DESCRIZIONE DEL COMPITO: Ricopi senza alcuna modifica le righe dell'elenco che vanno da quella contenente "王小波:《沉默的大多数》 (32, 727)" a quella contenente "高尔基:《童年》 (23, 651)", entrambe comprese.

DATI FORNITI:
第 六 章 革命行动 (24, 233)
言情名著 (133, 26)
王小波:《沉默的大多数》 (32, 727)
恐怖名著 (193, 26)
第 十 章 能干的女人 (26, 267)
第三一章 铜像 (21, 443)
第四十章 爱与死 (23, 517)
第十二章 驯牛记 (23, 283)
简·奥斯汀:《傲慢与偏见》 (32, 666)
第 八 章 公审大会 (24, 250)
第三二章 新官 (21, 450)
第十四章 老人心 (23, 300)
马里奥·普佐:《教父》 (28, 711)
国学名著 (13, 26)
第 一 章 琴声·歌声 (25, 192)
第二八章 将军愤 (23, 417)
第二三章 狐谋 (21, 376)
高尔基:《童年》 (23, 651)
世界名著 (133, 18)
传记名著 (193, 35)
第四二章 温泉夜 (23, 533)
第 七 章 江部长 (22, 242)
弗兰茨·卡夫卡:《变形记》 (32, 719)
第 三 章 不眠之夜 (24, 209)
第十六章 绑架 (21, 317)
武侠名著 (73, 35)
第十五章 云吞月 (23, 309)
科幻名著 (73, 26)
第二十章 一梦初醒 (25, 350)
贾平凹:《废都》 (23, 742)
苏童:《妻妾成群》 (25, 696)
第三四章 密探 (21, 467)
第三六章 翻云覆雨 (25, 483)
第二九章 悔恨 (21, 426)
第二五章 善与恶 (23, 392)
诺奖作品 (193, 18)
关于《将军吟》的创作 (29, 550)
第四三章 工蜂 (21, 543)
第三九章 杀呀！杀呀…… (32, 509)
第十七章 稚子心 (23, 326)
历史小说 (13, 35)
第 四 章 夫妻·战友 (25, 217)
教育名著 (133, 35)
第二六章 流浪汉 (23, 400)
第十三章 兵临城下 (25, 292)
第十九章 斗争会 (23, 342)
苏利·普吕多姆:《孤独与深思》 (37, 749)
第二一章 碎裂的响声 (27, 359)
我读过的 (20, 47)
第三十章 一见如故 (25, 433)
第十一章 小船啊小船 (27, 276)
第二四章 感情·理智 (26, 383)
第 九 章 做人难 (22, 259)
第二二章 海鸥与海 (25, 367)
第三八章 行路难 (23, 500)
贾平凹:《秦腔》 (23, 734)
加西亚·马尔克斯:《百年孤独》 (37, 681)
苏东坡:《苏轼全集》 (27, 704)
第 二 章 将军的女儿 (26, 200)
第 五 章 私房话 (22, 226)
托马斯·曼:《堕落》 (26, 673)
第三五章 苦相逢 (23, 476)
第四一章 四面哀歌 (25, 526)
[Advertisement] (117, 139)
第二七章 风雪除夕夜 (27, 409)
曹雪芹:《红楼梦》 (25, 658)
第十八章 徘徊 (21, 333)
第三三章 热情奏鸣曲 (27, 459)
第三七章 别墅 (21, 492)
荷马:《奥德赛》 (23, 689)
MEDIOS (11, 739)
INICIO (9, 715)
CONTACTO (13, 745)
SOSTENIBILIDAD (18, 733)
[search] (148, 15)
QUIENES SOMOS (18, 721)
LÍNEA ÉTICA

PROBLEMA RISOLTO:
王小波:《沉默的大多数》 (32, 727)
恐怖名著 (193, 26)
第 十 章 能干的女人 (26, 267)
第三一章 铜像 (21, 443)
第四十章 爱与死 (23, 517)
第十二章 驯牛记 (23, 283)
简·奥斯汀:《傲慢与偏见》 (32, 666)
第 八 章 公审大会 (24, 250)
第三二章 新官 (21, 450)
第十四章 老人心 (23, 300)
马里奥·普佐:《教父》 (28, 711)
国学名著 (13, 26)
第 一 章 琴声·歌声 (25, 192)
第二八章 将军愤 (23, 417)
第二三章 狐谋 (21, 376)
高尔基:《童年》 (23, 651)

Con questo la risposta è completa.